Task goal> Every entry must be duplicated word for word.

Dataset records:
══════════

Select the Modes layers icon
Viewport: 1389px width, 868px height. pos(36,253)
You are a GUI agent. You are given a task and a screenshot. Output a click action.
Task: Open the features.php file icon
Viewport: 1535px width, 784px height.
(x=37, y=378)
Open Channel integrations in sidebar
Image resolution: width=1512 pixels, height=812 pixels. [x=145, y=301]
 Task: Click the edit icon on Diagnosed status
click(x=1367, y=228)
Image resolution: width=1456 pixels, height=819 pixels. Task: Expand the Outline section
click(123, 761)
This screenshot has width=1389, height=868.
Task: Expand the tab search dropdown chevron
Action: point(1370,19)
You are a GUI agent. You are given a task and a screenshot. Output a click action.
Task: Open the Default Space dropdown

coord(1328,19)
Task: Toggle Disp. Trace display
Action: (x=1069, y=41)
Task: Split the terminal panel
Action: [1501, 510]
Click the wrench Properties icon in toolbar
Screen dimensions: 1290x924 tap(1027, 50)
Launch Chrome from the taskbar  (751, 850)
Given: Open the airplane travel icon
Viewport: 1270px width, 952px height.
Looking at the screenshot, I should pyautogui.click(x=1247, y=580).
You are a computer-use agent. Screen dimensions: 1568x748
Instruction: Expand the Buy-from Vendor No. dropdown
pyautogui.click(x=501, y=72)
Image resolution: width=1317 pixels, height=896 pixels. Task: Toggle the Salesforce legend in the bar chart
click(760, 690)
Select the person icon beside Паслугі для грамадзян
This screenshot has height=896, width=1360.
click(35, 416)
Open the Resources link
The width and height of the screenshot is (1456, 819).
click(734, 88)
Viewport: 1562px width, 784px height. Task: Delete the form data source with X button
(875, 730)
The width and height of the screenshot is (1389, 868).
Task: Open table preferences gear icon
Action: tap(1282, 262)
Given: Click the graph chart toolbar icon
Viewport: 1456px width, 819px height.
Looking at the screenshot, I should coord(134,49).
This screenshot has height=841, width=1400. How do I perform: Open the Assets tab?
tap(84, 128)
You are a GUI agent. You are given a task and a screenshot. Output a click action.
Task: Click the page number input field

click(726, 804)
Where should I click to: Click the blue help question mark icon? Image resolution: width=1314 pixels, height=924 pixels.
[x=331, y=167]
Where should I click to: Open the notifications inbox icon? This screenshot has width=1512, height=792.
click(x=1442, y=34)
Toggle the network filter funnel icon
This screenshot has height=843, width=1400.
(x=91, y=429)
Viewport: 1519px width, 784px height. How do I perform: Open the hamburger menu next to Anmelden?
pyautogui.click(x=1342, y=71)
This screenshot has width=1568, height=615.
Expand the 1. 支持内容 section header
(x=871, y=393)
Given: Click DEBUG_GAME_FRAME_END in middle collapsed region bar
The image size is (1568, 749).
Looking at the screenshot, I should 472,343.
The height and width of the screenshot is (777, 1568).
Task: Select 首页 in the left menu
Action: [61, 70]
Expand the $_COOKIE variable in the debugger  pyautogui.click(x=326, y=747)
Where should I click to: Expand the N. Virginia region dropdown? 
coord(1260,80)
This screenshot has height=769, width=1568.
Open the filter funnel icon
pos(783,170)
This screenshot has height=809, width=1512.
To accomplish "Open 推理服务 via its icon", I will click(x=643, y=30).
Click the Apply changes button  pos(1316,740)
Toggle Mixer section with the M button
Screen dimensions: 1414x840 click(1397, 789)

══════════

Output>
Select the Modes layers icon
Viewport: 1389px width, 868px height. pos(36,253)
You are a GUI agent. You are given a task and a screenshot. Output a click action.
Task: Open the features.php file icon
Viewport: 1535px width, 784px height.
(x=37, y=378)
Open Channel integrations in sidebar
Image resolution: width=1512 pixels, height=812 pixels. [x=145, y=301]
 Task: Click the edit icon on Diagnosed status
click(x=1367, y=228)
Image resolution: width=1456 pixels, height=819 pixels. Task: Expand the Outline section
click(123, 761)
This screenshot has width=1389, height=868.
Task: Expand the tab search dropdown chevron
Action: point(1370,19)
You are a GUI agent. You are given a task and a screenshot. Output a click action.
Task: Open the Default Space dropdown

coord(1328,19)
Task: Toggle Disp. Trace display
Action: (x=1069, y=41)
Task: Split the terminal panel
Action: [1501, 510]
Click the wrench Properties icon in toolbar
Screen dimensions: 1290x924 tap(1027, 50)
Launch Chrome from the taskbar  (751, 850)
Given: Open the airplane travel icon
Viewport: 1270px width, 952px height.
Looking at the screenshot, I should pyautogui.click(x=1247, y=580).
You are a computer-use agent. Screen dimensions: 1568x748
Instruction: Expand the Buy-from Vendor No. dropdown
pyautogui.click(x=501, y=72)
Image resolution: width=1317 pixels, height=896 pixels. Task: Toggle the Salesforce legend in the bar chart
click(760, 690)
Select the person icon beside Паслугі для грамадзян
This screenshot has height=896, width=1360.
click(35, 416)
Open the Resources link
The width and height of the screenshot is (1456, 819).
click(734, 88)
Viewport: 1562px width, 784px height. Task: Delete the form data source with X button
(875, 730)
The width and height of the screenshot is (1389, 868).
Task: Open table preferences gear icon
Action: tap(1282, 262)
Given: Click the graph chart toolbar icon
Viewport: 1456px width, 819px height.
Looking at the screenshot, I should coord(134,49).
This screenshot has height=841, width=1400. How do I perform: Open the Assets tab?
tap(84, 128)
You are a GUI agent. You are given a task and a screenshot. Output a click action.
Task: Click the page number input field

click(726, 804)
Where should I click to: Click the blue help question mark icon? Image resolution: width=1314 pixels, height=924 pixels.
[x=331, y=167]
Where should I click to: Open the notifications inbox icon? This screenshot has width=1512, height=792.
click(x=1442, y=34)
Toggle the network filter funnel icon
This screenshot has height=843, width=1400.
(x=91, y=429)
Viewport: 1519px width, 784px height. How do I perform: Open the hamburger menu next to Anmelden?
pyautogui.click(x=1342, y=71)
This screenshot has width=1568, height=615.
Expand the 1. 支持内容 section header
(x=871, y=393)
Given: Click DEBUG_GAME_FRAME_END in middle collapsed region bar
The image size is (1568, 749).
Looking at the screenshot, I should 472,343.
The height and width of the screenshot is (777, 1568).
Task: Select 首页 in the left menu
Action: [61, 70]
Expand the $_COOKIE variable in the debugger  pyautogui.click(x=326, y=747)
Where should I click to: Expand the N. Virginia region dropdown? 
coord(1260,80)
This screenshot has height=769, width=1568.
Open the filter funnel icon
pos(783,170)
This screenshot has height=809, width=1512.
To accomplish "Open 推理服务 via its icon", I will click(x=643, y=30).
Click the Apply changes button  pos(1316,740)
Toggle Mixer section with the M button
Screen dimensions: 1414x840 click(1397, 789)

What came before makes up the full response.